◆ **Your assignment**:
The records that follow should be copied in full, exactly as they read.

═══ Data records

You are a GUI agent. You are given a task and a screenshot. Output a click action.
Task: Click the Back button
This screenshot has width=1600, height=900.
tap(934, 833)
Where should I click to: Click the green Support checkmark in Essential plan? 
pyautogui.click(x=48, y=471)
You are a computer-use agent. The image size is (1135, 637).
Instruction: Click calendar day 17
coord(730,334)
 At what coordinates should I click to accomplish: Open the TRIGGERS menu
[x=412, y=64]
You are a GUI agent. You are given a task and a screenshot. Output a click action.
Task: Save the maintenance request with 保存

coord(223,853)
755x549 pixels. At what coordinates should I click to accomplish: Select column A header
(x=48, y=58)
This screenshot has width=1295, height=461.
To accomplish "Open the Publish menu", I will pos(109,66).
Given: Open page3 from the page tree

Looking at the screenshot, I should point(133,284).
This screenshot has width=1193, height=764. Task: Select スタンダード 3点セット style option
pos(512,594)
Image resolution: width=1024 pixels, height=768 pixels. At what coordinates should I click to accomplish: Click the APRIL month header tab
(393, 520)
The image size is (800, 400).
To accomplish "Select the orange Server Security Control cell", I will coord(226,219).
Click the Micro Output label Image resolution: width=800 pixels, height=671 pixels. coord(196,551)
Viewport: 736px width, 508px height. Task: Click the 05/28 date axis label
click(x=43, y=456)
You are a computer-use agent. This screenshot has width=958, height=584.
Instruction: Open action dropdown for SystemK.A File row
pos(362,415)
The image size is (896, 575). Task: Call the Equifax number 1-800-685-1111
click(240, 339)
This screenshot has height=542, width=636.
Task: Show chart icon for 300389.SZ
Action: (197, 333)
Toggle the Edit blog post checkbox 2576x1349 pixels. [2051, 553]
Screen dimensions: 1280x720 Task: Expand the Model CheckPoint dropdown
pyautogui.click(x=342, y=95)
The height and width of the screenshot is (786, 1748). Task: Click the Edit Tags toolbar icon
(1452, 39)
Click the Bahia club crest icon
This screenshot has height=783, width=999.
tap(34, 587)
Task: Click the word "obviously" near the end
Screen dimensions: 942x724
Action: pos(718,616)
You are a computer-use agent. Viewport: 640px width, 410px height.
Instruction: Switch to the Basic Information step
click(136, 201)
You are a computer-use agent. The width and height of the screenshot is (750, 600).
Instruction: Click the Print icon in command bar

══════

◆ **Reply**:
You are a GUI agent. You are given a task and a screenshot. Output a click action.
Task: Click the Back button
This screenshot has width=1600, height=900.
tap(934, 833)
Where should I click to: Click the green Support checkmark in Essential plan? 
pyautogui.click(x=48, y=471)
You are a computer-use agent. The image size is (1135, 637).
Instruction: Click calendar day 17
coord(730,334)
 At what coordinates should I click to accomplish: Open the TRIGGERS menu
[x=412, y=64]
You are a GUI agent. You are given a task and a screenshot. Output a click action.
Task: Save the maintenance request with 保存

coord(223,853)
755x549 pixels. At what coordinates should I click to accomplish: Select column A header
(x=48, y=58)
This screenshot has width=1295, height=461.
To accomplish "Open the Publish menu", I will pos(109,66).
Given: Open page3 from the page tree

Looking at the screenshot, I should point(133,284).
This screenshot has width=1193, height=764. Task: Select スタンダード 3点セット style option
pos(512,594)
Image resolution: width=1024 pixels, height=768 pixels. At what coordinates should I click to accomplish: Click the APRIL month header tab
(393, 520)
The image size is (800, 400).
To accomplish "Select the orange Server Security Control cell", I will coord(226,219).
Click the Micro Output label Image resolution: width=800 pixels, height=671 pixels. coord(196,551)
Viewport: 736px width, 508px height. Task: Click the 05/28 date axis label
click(x=43, y=456)
You are a computer-use agent. This screenshot has width=958, height=584.
Instruction: Open action dropdown for SystemK.A File row
pos(362,415)
The image size is (896, 575). Task: Call the Equifax number 1-800-685-1111
click(240, 339)
This screenshot has height=542, width=636.
Task: Show chart icon for 300389.SZ
Action: (197, 333)
Toggle the Edit blog post checkbox 2576x1349 pixels. [2051, 553]
Screen dimensions: 1280x720 Task: Expand the Model CheckPoint dropdown
pyautogui.click(x=342, y=95)
The height and width of the screenshot is (786, 1748). Task: Click the Edit Tags toolbar icon
(1452, 39)
Click the Bahia club crest icon
This screenshot has height=783, width=999.
tap(34, 587)
Task: Click the word "obviously" near the end
Screen dimensions: 942x724
Action: pos(718,616)
You are a computer-use agent. Viewport: 640px width, 410px height.
Instruction: Switch to the Basic Information step
click(136, 201)
You are a computer-use agent. The width and height of the screenshot is (750, 600).
Instruction: Click the Print icon in command bar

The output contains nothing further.